Video is the new HTML

Jonah Peretti made these numbers public late last year. To me, they're interesting because they show two distinct trends - proliferation of distribution platforms and proliferation of content models.


Each of these segments is a platform with a different model for acquiring users, and each is also a platform with a different content format. The way you get views, the kinds of content that works, and the kind of content that's possible are different. (Buzzfeed, of course, is amongst other things a machine for understanding and optimising for this environment.)

Within this proliferation, distribution models are moving towards both algorithmic feeds (Facebook, Twitter, Instagram) and manual curation (Snapchat Discover), and content models have on the one hand richer and more immersive formats (often delivered using video files) and on the other lighter-weight bandwidth-optimised text-based formats (AMP, Facebook Instant Articles). And though AMP and Articles are pitched on speed of loading, they're also, like video on Facebook or Snapchat, under the control of the underlying platform owner.

Meanwhile, half of the point of both Google's AMP and Facebook's Instant Articles (whether implicit or explicit) is that you get the bandwidth saving and the faster rendering by taking out all the ad tech and analytics JavaScript and instead using solutions from Google and Facebook. But equally, at the other end of the bandwidth scale, Snapchat Discover also makes you rely on the platform to tell you what's going on. In most of these cases, and especially Facebook or Snapchat, the host platform promises better information about use and user (and hence in theory better economics) than you can get from all that JavaScript.
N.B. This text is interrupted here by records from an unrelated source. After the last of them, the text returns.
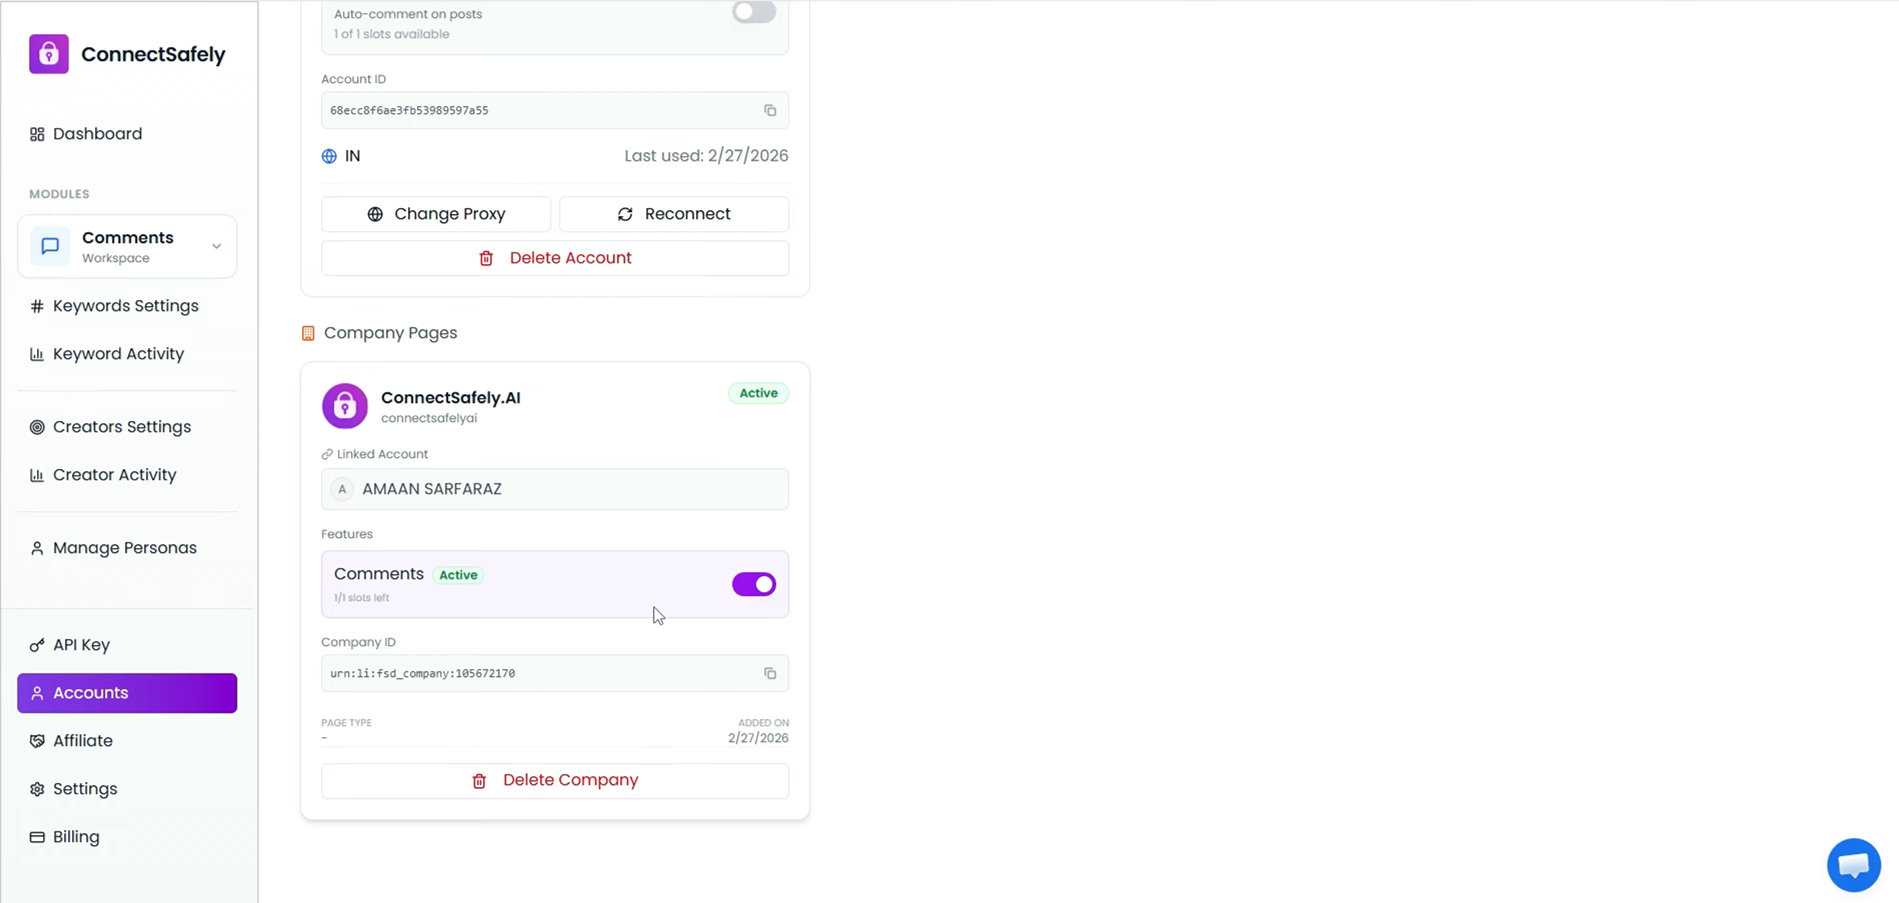Open the Settings page
Screen dimensions: 1899x903
pos(85,788)
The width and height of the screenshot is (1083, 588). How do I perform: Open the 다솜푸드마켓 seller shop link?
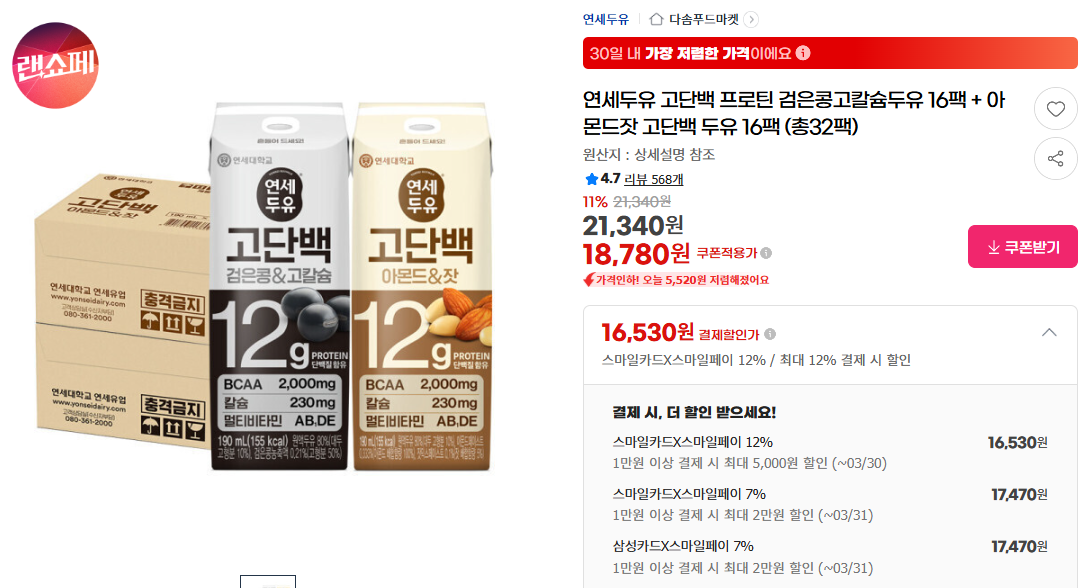coord(704,19)
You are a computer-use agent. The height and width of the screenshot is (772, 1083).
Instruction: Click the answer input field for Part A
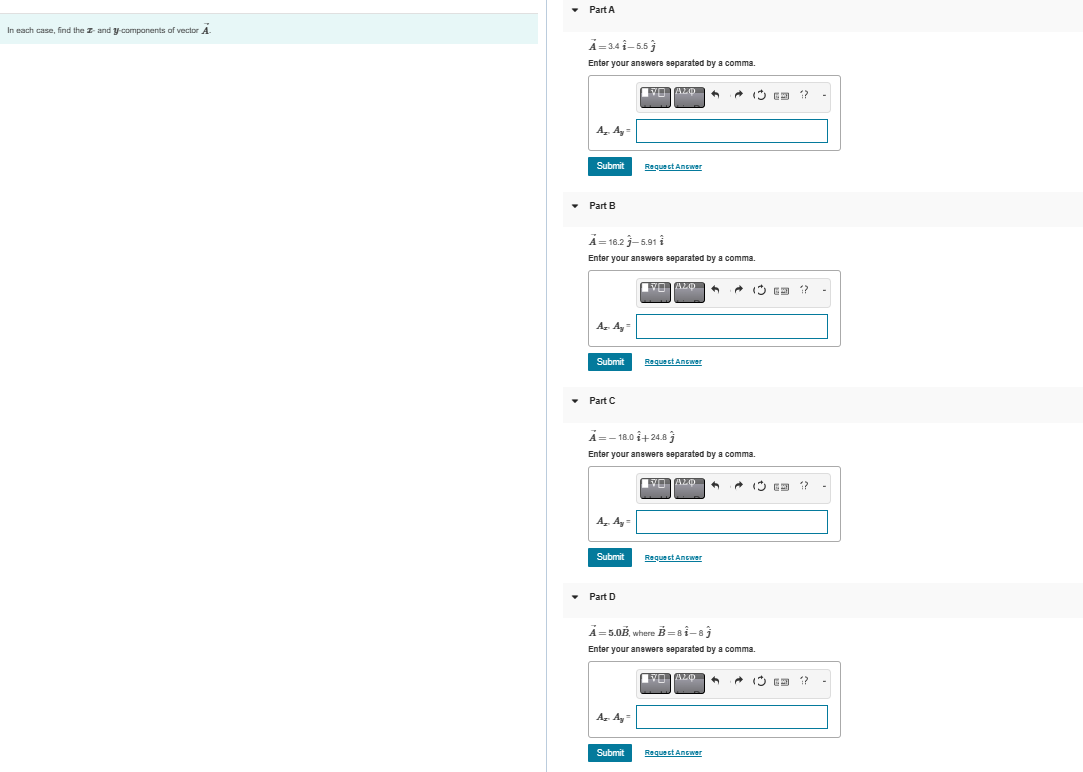pyautogui.click(x=731, y=131)
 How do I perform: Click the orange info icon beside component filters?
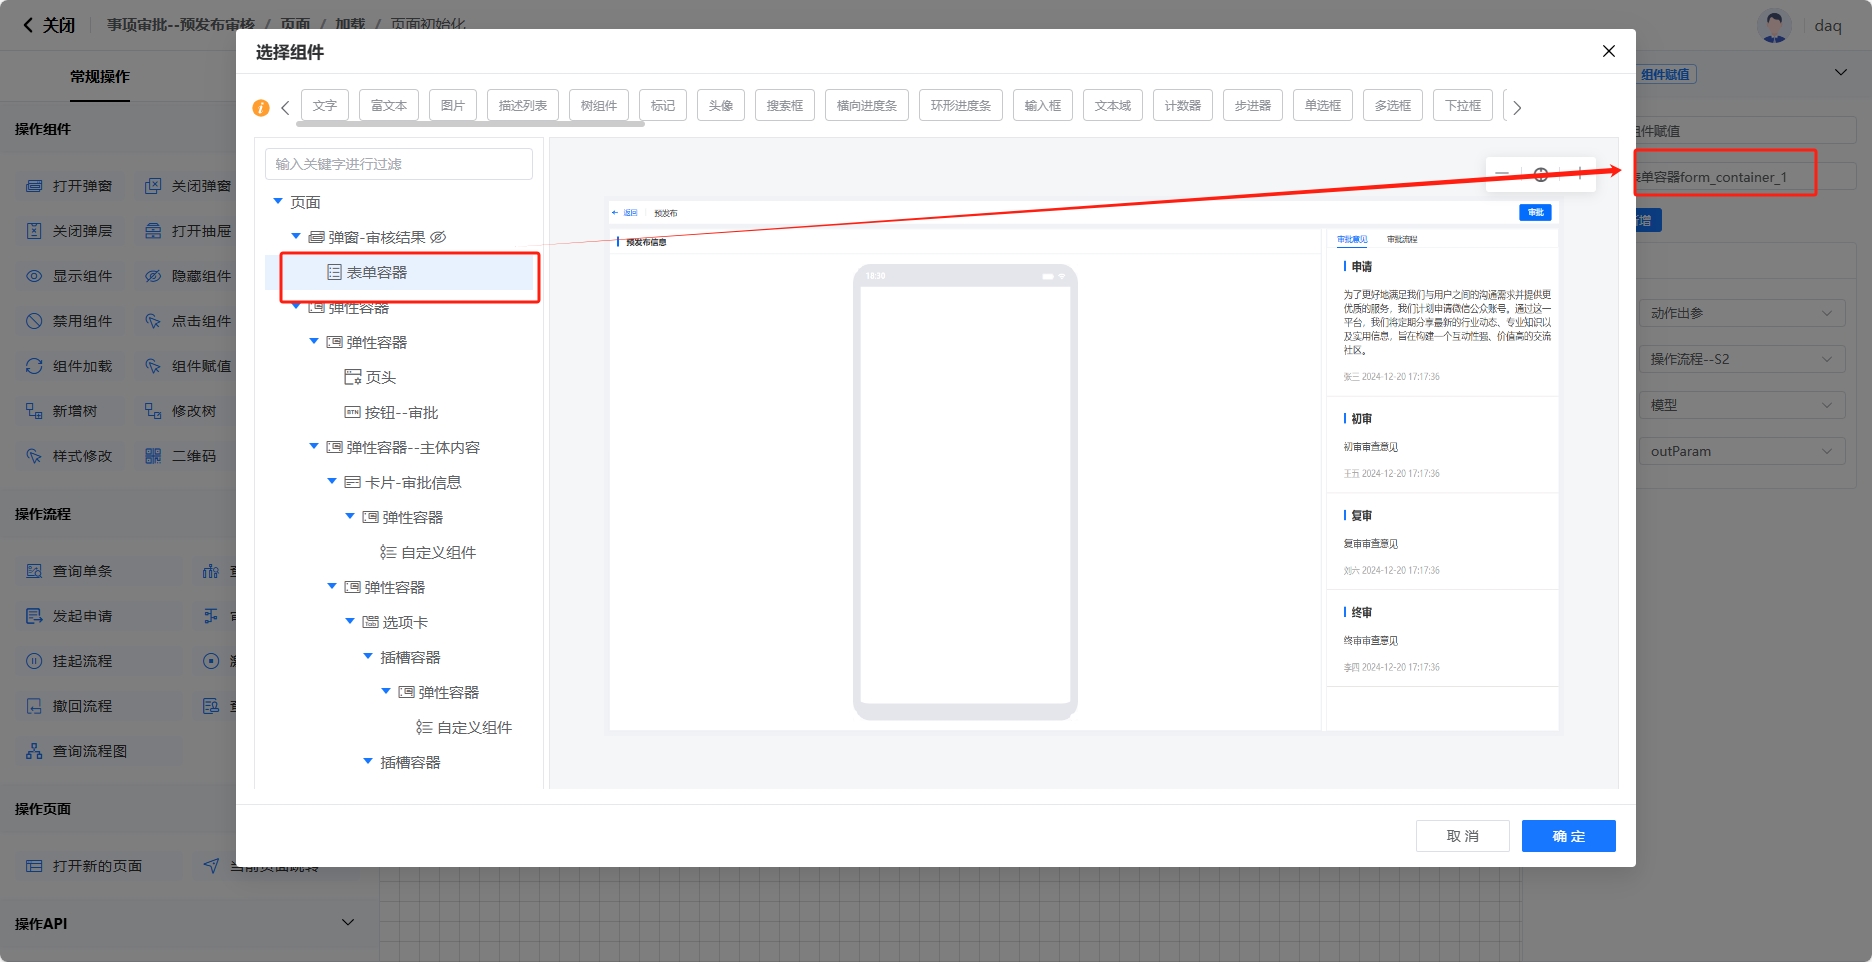pyautogui.click(x=261, y=108)
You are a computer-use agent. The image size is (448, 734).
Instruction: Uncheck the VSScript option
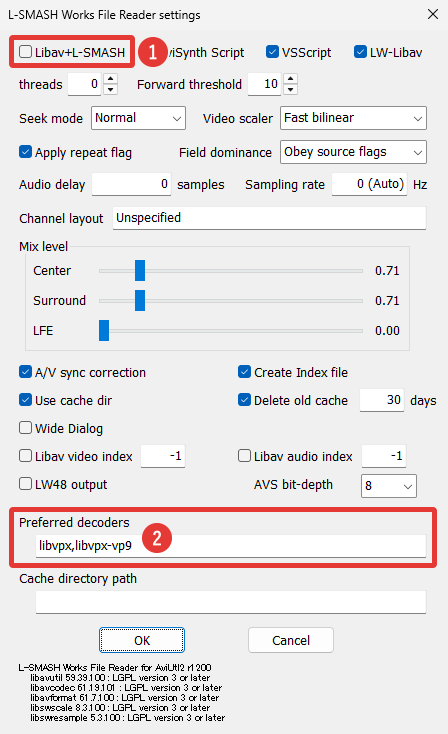pyautogui.click(x=272, y=52)

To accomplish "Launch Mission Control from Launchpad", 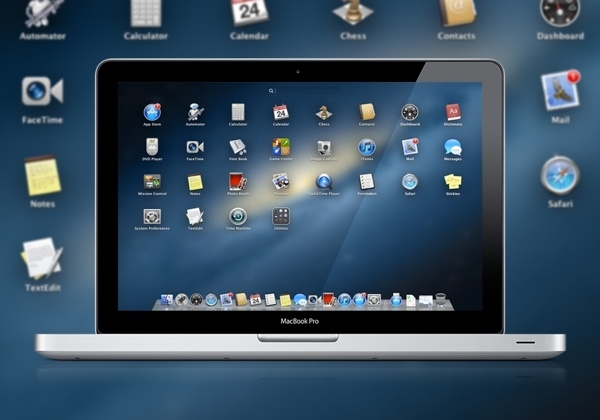I will [152, 182].
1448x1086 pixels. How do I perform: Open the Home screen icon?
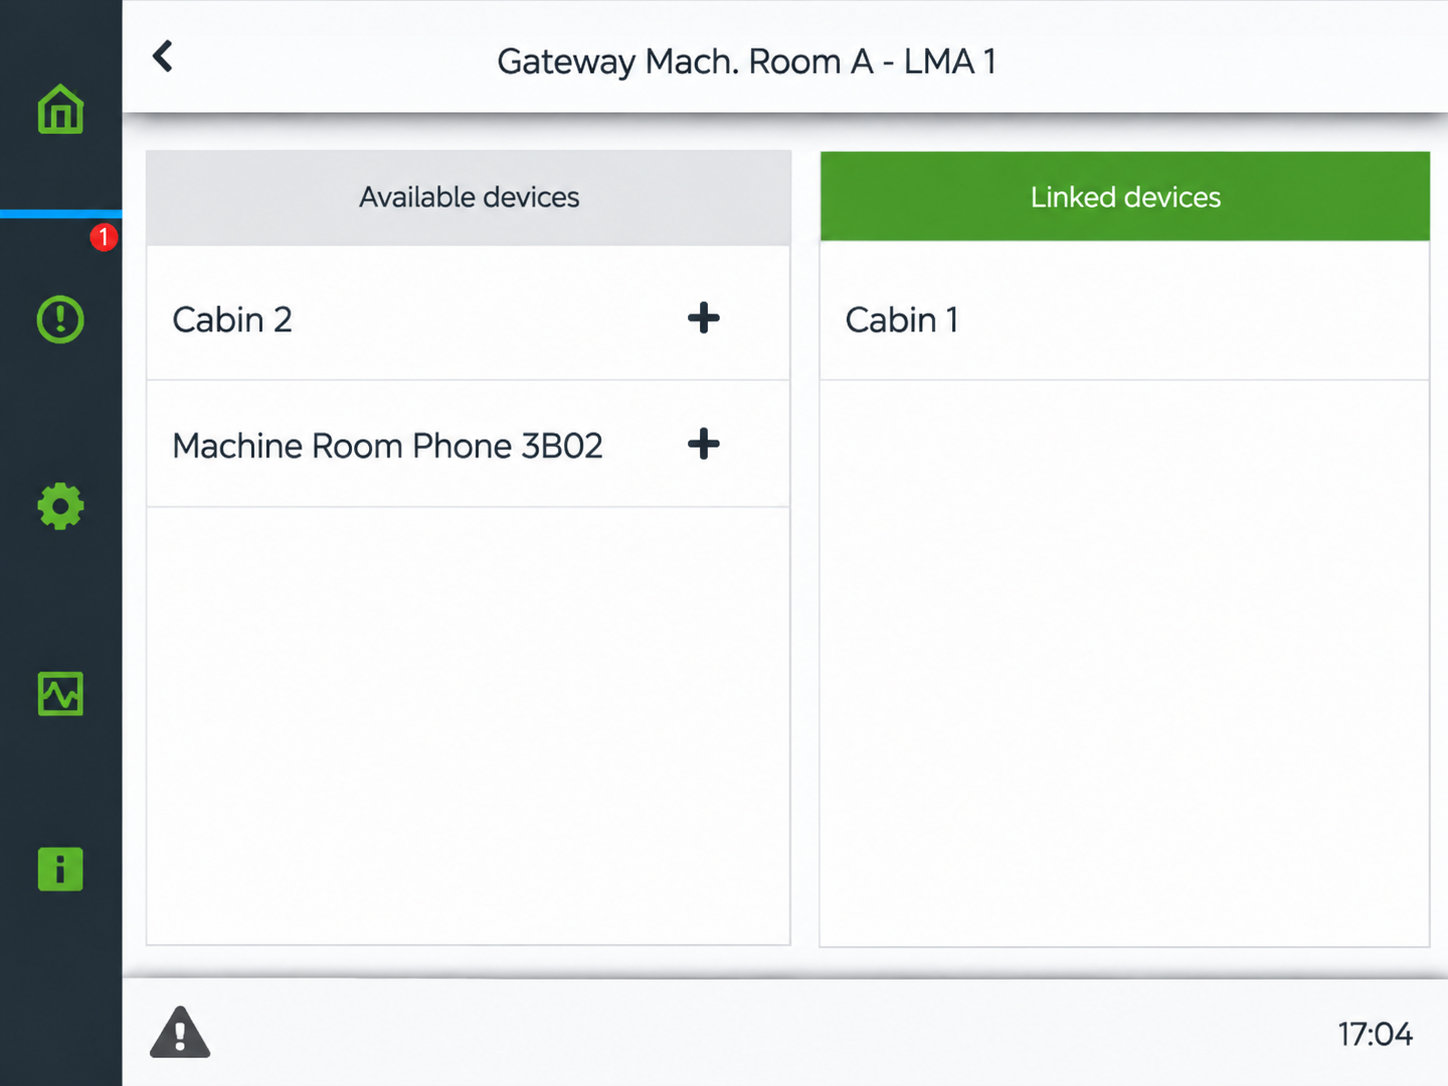coord(60,109)
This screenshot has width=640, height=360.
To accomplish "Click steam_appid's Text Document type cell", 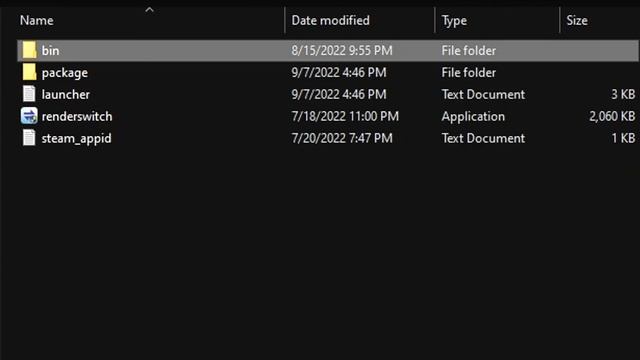I will coord(483,138).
Maybe. And in parallel, you get not just new content and metrics but a new ad format, or Snapchat in particular, that can feel far more native and naturally part of the general content experience than any web banner.

That is, these models change how you get audience, what the audience sees, what you know about the audience and how you can make money from it. (And then, just to make life simple, something around a third of mobile web use actually happens as in-app views within Facebook.)

Next, while Facebook has Instant Articles, Google now has Instant Apps. You tap on a link, and 'native' (at any rate, not HTML) code instantly (hopefully) appears and runs. You could see this as the return of Java (and Android in a sense *is* Java), or the return of Flash. I think the Flash parallel works much more broadly, too. Snapchat Discover certainly looks like Flash - though technically the delivery format might be h264 video, the actual content looks a lot like what people were doing with Flash 10 years ago - rich, engaging, moving content blending sound, motion, animation and, sometimes, actual live-action footage. We've gone from delivering video with Flash to delivering Flash with video. That is, video is a new HTML - a new content delivery format, and not necessarily about live action at all. Instant Apps do the same but with the Android run time instead of Snapchat's, and though the Instant Apps demo at Google IO showed things that look like apps rather than content, the principle is the same - richer than HTML, but better than going to the app store. But even AMP or Instant Stories bear the same interpretation - we move away from plain old HTML and JavaScript to get better experiences.

One could also suggest that this means video (including GIFs, or whatever format you want to add) acts as a new card format - a way to encapsulate any kind of content and let it travel, shareably, across the Internet. Embedding a GIF or video into a social network feed is, again, an alternative to HTML as a content delivery format, and again, you can embed anything you want, including ads.

This also points to another proliferation - metrics. When Snapchat says it has '10bn daily video views', what does that mean and what can one compare it with? How does one think about auto-playing video? What if the user doesn't hear the sound, or if there is no sound? One certainly can't compare it to TV viewing - or at least, only in terms of overall time spent on exactly the same basis as Facebook or any other piece of content. YouTube is at least conceptually the same form as TV, but Snapchat really isn't. And of course, it's the platform owners themselves who invent and report the metrics.

Extending this issue, if one cannot compare time spent, it's also tough to compare ad spend. Should time spent on a 'video' platform whose views are mostly silent, mostly scrolled past and mostly skipped count the same as time watching a hit show on a TV? How about time spent on a TV show playing on a screen on the wall while the family look at rich, engaging and interactive content (delivered using h264) on their smartphones?  (And what, skipping forward a bit, should one think about the value and engagement of ads in VR?)

This also makes me feel that mobile ad blocking is going to become even more problematic. Facebook has been the world's biggest ad-blocker for a long time, just as it's one of the world's biggest mobile web browsers. But if a platform sends me encrypted data from a single IP, that may be just a single h264 stream, that happens to have an ad somewhere within it, that's then rendered in a proprietary runtime on the device, how on earth can anyone strip that out? The biggest impact of any ad-blocking that does happen may be to drive content owners further away from the open web. 

One of my frameworks for thinking about mobile is that we're looking for another runtime - somewhere to build experiences on mobile that comes after the web and mobile apps - and that that new runtime will probably comes with new engagement and discovery models and possibly new revenue models too. It's pretty obvious that this is a useful way to look at Google Assistant or Facebook's Bots platform, but it applies to content as much as it does to code per se: Snapchat is just as much a development platform as Wechat, you just have to look at it from the right angle. The screen itself is the runtime, and the richer and more native you can be to that the better.